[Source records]
+++++
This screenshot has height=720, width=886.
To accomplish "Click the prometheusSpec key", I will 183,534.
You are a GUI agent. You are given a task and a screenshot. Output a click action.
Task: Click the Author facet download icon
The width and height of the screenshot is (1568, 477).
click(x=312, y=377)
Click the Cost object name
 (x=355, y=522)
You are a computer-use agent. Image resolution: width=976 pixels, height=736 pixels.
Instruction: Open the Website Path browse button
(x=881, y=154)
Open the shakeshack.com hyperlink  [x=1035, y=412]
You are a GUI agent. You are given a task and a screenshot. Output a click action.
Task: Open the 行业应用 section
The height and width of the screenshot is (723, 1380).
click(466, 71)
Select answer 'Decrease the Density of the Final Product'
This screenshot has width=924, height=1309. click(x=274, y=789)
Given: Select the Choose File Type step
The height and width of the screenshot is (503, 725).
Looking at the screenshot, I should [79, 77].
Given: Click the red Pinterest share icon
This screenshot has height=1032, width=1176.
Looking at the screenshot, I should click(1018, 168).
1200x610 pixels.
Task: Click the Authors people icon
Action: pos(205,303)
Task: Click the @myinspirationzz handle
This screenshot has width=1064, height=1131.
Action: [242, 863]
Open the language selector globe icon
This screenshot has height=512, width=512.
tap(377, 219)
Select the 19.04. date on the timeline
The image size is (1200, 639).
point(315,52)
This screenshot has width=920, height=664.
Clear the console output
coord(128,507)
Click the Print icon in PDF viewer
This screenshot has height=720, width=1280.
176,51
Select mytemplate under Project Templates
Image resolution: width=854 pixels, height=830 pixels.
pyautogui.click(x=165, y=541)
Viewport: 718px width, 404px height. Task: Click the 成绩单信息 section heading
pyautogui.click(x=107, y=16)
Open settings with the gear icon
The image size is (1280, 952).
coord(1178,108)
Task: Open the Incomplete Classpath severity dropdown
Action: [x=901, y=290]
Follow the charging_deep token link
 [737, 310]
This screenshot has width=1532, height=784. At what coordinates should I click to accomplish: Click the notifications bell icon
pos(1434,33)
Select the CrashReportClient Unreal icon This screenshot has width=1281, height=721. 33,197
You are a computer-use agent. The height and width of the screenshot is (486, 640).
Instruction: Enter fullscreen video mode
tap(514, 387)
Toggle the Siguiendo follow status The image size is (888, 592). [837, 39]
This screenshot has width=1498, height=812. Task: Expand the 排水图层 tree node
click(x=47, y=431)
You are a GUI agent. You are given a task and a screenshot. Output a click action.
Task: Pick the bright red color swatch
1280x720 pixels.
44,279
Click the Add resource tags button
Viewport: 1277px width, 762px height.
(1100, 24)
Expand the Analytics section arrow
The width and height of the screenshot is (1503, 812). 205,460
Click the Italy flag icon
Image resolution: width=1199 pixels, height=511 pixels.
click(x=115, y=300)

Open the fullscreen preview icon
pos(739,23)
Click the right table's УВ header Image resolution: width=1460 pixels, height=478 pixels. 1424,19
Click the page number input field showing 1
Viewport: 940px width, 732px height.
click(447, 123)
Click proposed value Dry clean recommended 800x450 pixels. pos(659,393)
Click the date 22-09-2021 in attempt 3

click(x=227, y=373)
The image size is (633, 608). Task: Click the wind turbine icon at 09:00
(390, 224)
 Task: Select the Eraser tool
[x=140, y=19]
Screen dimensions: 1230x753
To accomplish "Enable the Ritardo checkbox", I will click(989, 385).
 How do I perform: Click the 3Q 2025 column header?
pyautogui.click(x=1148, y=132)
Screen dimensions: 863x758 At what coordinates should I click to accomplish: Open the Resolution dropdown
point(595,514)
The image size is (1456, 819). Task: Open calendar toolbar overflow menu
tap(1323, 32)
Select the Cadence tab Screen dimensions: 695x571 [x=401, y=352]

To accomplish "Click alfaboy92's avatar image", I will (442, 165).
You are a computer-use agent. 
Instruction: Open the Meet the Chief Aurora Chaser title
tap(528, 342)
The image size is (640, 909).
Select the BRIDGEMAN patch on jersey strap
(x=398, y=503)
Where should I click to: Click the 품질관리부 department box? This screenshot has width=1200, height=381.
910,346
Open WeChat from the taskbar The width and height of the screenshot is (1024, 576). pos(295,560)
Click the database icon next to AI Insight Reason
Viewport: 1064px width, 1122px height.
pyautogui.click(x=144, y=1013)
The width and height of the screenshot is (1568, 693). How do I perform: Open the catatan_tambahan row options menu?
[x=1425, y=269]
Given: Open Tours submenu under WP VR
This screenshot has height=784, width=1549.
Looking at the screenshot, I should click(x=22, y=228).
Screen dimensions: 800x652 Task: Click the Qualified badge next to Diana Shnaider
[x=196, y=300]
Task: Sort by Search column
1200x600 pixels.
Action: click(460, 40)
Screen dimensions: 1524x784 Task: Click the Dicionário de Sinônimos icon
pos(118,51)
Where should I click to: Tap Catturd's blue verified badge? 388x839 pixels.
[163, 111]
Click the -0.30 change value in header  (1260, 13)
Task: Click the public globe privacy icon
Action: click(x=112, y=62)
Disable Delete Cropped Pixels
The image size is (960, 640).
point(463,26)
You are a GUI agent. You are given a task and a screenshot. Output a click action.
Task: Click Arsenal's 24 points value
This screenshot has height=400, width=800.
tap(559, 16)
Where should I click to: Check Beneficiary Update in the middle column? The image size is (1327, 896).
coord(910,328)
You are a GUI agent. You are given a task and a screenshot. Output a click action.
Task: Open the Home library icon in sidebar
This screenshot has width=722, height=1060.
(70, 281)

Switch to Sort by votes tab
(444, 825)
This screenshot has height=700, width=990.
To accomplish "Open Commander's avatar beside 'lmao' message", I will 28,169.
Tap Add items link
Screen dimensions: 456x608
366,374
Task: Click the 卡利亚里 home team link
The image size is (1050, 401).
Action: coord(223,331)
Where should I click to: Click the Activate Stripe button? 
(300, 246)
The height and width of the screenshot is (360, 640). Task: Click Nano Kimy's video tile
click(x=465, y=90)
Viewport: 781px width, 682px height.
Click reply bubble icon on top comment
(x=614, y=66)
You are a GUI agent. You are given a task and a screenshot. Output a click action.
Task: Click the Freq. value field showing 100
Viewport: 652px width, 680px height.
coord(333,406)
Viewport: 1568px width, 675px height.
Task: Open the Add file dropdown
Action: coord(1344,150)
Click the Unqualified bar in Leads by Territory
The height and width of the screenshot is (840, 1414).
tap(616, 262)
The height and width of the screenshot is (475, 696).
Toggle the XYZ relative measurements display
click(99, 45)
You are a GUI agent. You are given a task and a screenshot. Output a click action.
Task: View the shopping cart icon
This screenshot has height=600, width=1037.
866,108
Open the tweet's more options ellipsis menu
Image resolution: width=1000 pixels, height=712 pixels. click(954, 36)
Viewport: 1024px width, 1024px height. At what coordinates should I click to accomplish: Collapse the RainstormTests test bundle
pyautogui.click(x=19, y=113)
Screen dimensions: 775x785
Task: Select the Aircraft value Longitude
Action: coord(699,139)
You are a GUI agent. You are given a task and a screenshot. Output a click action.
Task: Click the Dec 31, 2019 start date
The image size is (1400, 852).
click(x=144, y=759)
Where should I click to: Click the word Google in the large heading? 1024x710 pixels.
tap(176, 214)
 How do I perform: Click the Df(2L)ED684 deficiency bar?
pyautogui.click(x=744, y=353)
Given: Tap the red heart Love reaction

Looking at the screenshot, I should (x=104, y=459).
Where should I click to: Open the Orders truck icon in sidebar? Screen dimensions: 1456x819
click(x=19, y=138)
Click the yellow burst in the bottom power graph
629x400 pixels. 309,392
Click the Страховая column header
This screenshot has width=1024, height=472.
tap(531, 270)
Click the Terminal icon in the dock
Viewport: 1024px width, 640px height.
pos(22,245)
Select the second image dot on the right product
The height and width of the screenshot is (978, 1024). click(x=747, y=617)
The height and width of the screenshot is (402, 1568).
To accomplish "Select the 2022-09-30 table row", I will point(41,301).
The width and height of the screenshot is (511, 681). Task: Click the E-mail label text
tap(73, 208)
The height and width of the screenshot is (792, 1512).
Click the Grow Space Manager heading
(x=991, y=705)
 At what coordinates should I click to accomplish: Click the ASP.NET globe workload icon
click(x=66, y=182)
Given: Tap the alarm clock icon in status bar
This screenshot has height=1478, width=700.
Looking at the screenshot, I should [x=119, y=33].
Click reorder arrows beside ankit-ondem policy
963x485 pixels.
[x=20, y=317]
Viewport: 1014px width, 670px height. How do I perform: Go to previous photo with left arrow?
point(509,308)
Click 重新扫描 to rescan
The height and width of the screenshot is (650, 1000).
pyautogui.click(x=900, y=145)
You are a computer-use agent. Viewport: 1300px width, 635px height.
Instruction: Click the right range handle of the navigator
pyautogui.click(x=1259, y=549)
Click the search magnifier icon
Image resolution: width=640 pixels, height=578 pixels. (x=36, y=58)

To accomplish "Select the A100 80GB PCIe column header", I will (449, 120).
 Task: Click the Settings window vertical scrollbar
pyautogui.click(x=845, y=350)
+++++
• **Exercise aim**
Match on "status" and copy out every line of the entries that contains it.

• **Exercise solution**
Toggle the Siguiendo follow status The image size is (888, 592). [837, 39]
Given: Tap the alarm clock icon in status bar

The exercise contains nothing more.